Ask the Vaudevillian

For several summers while I was in college, I was an actor in a period melodrama/vaudeville troupe. We did seven shows weekly from early May to mid-September.

Each night, the troupe would perform an hour-long melodrama (complete with constant atmospheric piano music and audience hisses and boos) followed by an hour of vaudeville routines, dances, and songs.

This was a major attraction in a tourist-ified ghost town in Montana. The opera house we performed in was built in the 1860s and had many of the original fixtures. The troupe was given room and board – which consisted of living in miners cabins built in 1867.

The town itself had just 110 permanent residents, but had over 2000 tourists walking the streets every day in the summer. Besides the opera house, the town boasts a working steam engine, gold mines, a boot hill, and the largest collection of Western artifacts in the world.

I can answer questions about the songs, my experiences performing, and quite a bit about local history.
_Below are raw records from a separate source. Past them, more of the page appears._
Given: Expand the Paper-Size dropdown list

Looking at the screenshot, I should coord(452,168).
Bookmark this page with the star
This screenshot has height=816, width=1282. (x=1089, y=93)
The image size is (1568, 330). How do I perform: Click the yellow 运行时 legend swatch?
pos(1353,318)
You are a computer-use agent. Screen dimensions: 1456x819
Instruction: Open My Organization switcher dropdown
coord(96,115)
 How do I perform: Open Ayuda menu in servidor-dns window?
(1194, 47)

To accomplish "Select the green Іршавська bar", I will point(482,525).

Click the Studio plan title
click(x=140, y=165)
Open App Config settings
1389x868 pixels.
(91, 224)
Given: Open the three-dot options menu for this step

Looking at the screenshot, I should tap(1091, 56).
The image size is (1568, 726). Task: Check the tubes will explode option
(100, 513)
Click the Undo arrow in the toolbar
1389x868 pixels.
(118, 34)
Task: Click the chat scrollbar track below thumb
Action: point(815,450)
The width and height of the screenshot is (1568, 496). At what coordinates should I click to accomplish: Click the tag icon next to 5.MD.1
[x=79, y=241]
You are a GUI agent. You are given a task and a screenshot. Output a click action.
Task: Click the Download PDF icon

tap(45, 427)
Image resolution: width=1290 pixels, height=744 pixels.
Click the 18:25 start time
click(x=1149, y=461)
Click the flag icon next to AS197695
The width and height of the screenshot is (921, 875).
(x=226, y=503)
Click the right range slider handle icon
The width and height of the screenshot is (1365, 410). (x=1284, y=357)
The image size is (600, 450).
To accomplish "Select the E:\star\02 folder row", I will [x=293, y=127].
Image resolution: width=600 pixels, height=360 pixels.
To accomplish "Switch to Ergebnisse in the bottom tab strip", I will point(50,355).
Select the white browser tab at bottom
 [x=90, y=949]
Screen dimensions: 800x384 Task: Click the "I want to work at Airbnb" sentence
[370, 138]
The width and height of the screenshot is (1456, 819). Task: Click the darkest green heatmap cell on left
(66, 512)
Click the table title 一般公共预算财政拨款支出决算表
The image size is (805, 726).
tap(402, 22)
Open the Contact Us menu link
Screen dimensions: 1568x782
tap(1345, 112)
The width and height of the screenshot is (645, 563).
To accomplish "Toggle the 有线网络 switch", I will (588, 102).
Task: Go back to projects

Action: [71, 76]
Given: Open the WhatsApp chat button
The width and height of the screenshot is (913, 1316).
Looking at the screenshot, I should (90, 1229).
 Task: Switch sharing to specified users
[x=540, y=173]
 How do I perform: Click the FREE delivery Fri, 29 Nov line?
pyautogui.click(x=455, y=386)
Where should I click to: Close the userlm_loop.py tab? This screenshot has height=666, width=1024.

What did you, specifically, do? Sing? Dance? Jokes? Did you rotate responsiblities?

All of the above.

We’d put on four melodramas and rotate them out on a monthly basis. I was usually cast as the tragic wife or tragic daughter. Always tragic… I sigh and gasp really well and I don’t trip over my skirts when I faint.

We’d rotate the vaudeville acts regularly. The requirement was that all the music needed to have been published between 1860 and 1930, so everything would have the right “feel.” All four girls did a fairly elaborate can-can routine for a few weeks. I sang a vamp number for awhile. Lots of “almost dirty” comedy routines; double-entendres and juggling. And every night, around 8:00, the entire troupe would sing a patriotic medley for the finale.

And beside all that, we all got to build sets and mop the stage.

Ok, Local History, GO!

And what were your costumes like?

What’s the preferred tying-the-helpless-lass-to-the-traintracks laugh? Is it “Mwahaha!” or “Nyahaha!”?

Takes a deep breath

In 1863, Virginia City, Montana was the site of one of the largest goldmines in the west.
Practically overnight, thousands of people descended on this one little valley.

As is often the case, where there is gold, there are people who want to have gold without going through the hassle of acquiring it legally. Nowdays, we have the Nigerian email scammers, in Virginia City, you had the Road Agents

The Road Agents were a group of men – kids, nearly, as the average age of these guys was late teens and early twenties – who would rob and kill lucky prospectors taking gold to one of the “real” cities in the Idaho Territory. In a one year period, over 200 people were killed.

Eventually, the citizens of Virginia City fought back with the time honored Western tradition of vigilantism. A group of vigilantes would hang members of the Road Agents. They marked the houses of their targets with the numbers 3-7-77. To this day, no one really knows exactly what those numbers mean. One guess says that the numbers point to Freemasonry. The numbers can still be found on Montana’s Highway Patrolmen badges today.

One of the vigilantes managed to infiltrate the Road Agents and discovered that the mastermind behind the whole operation was Henry Plummer, who also happened to be sheriff of Bannack, Virginia City’s nearest neighbor.

In the end, Henry Plummer was hanged on gallows he built.

Pant, pant, pant

This is the version of history I’d rattle of for tourists, of course – quick, snappy, and slightly exaggerated. But only slightly.

Costumes went all over the board. One of our melodramas was set in a New England whaling village, so the men in the troupe were weighed down by wool coats and knee-high galoshes. In July! Fun!

I struggled into a corset every night. Lots of frilly skits, high collars, and buttons. I still have nightmares about the tiny, tiny pearl buttons. And wigs! Ugh. Not comfortable at all.

My favorite costume was for our can can number. I’m second from the right.

There’s really two schools of thought on this and the debates can carry on long into the night.

I find that if your villain is big and barrel-chested, a deep “Mwa-ha-ha-ha-ha-ha!” is your best bet.

If your villain is rail-thin and gaunt, he should go with the snivelly “Nyah-ha-ha!”

But the black mustache is non-negotiable.

On the villain or the helpless lass? :stuck_out_tongue:

Other than dancing (and mopping!), how physical was your show? Like, was there much slapstick?

We had lots of slapstick and tons of pratfalls. I personally was dropped on my butt seven times a week for six weeks. And a new bruise every night.

We had several sword fights – a few serious, but more for laughs.

We would manage to empty out an entire seltzer bottle of water on an audience member ever night. Heh, comedy gold.

One guy was an awesome acrobat, so would constantly look for moments where he could flip and tumble.

Another guy did a Peter Pan number and we strung him up by wires on a jerry rigged pulley. To make him go up and down, you’d pull on ropes strung on either side of the stage. He’d attempt to sing a song while half the cast yanked him one way and then the other cast yanked him the t’other. I don’t know if the audience ever heard a word of the number, but they usually laughed at the spectacle.